Sintomo e società

 

Ritengo che il sintomo di un individuo sia espressione del disagio dell’ intera società.

Cioè vedo sintomo e società così inestricabilmente intrecciati da diventare una cosa sola.

Sintomo e società: il percorso verticale

Comincerò col dire che il sintomo di un individuo  è il punto culminante dell’espressione di qualcosa che non ha funzionato a livello familiare.

Il membro che si ammala all’interno di un contesto familiare è colui che funge da ricettacolo delle patologie degli altri membri, principalmente i genitori.

Per sopravvivere ad esse è costretto ad assumere il ruolo di colui che raccoglie la sofferenza delle ferite presenti in loro.

Così quando pensiamo al sintomo di un individuo dobbiamo tenere a mente la relazione tra questo e i suoi familiari in modo tale che dal numero uno passiamo al numero tre: un figlio e due genitori.

Ma questa sofferenza non elaborata che si trasforma in sintomo e  che sembra partire dai genitori, ha a sua volta origine un pò più a monte.

Infatti i due genitori hanno ricevuto l’eredità psicofisica  dei propri genitori, facendosi portatori dei loro fardelli più o meno nascosti.

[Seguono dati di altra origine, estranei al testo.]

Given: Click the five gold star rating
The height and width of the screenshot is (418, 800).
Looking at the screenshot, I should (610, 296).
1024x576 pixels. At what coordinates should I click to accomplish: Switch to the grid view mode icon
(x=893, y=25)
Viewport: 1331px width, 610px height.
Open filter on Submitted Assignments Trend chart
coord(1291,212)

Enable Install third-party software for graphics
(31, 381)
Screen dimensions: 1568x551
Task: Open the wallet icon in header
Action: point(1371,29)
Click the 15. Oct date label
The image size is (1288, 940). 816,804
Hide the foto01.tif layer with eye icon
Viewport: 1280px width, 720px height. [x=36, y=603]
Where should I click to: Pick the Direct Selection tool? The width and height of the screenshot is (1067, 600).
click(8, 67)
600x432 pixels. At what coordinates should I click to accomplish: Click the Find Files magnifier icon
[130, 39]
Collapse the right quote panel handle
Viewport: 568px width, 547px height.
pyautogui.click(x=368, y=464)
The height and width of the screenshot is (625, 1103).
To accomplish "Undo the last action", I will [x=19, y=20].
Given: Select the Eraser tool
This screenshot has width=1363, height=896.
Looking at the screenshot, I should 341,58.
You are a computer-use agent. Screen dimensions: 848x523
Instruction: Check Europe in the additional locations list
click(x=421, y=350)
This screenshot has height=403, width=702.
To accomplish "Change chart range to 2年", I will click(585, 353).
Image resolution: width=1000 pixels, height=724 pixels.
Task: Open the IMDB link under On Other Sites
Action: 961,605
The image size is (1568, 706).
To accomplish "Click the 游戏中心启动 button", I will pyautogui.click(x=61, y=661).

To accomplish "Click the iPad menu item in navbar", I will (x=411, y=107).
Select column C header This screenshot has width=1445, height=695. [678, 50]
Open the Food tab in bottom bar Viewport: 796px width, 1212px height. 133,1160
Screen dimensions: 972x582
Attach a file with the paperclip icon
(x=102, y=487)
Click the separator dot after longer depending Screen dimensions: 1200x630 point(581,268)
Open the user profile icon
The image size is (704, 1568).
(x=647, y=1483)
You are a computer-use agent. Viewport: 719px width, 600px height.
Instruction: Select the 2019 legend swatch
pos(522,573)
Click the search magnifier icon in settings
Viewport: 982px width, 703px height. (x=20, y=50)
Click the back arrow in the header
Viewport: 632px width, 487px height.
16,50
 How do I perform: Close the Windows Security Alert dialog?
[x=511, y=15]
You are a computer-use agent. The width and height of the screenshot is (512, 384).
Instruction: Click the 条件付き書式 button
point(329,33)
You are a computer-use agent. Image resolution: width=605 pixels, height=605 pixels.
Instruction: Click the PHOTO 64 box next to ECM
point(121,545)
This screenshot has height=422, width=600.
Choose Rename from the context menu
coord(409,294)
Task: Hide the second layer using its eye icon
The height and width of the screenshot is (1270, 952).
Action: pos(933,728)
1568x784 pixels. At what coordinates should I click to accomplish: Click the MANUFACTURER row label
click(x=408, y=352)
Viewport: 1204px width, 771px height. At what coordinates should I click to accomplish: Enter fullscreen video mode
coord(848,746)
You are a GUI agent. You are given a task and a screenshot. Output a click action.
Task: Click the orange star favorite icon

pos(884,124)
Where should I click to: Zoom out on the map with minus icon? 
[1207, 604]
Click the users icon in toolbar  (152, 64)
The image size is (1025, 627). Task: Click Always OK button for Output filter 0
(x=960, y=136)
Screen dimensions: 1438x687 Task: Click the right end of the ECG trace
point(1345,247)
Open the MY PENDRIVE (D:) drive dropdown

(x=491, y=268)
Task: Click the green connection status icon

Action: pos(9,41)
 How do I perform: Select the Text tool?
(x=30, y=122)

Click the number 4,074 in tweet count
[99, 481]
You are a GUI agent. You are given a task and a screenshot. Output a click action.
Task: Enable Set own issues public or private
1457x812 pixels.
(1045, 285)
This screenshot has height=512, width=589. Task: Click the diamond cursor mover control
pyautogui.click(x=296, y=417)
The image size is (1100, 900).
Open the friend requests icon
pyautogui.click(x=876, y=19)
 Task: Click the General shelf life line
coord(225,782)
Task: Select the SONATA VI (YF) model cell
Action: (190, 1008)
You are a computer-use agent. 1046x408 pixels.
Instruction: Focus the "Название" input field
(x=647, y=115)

E così il numero sale a sette. Un figlio, due genitori e quattro nonni.

Poi salirà a quindici: un figlio, due genitori, quattro nonni, otto bisnonni…

Potremmo procedere in questo modo attraverso le ramificazioni dell’albero genealogico, con una progressione esponenziale.

Si tratta di un percorso verticale a ritroso nel tempo che si estende a ventaglio e che ci porta fino alle origini dell’umanità, quando chissà, forse essa davvero godeva di una condizione paradisiaca, perduta con il peccato originale.

Sintomo e società: il percorso orizzontale

Ma vi è anche un percorso orizzontale: ogni famiglia infatti è inserita in un tessuto sociale più ampio.

Una rete di relazioni interconnesse dove avvengono scambi infiniti e reciproci.

I fardelli cui accennavo prima e che si tramandano da una generazione all’altra, provengono da esperienze dolorose e traumatiche frutto dell’intreccio tra l’individuo con tutto il suo bagaglio e l’ambiente circostante.

Proprio come un virus che si diffonde in maniera incredibilmente veloce (e allo stato attuale delle cose pare che tutto il mondo lo abbia dovuto constatare), così il male di ogni individuo, portatore della sofferenza familiare, si propaga in tutte le pieghe della società assumendo le più svariate forme.

La depressione dell’uno si intreccia con la rabbia dell’altro. Il bisogno di prevalere con quello di subire.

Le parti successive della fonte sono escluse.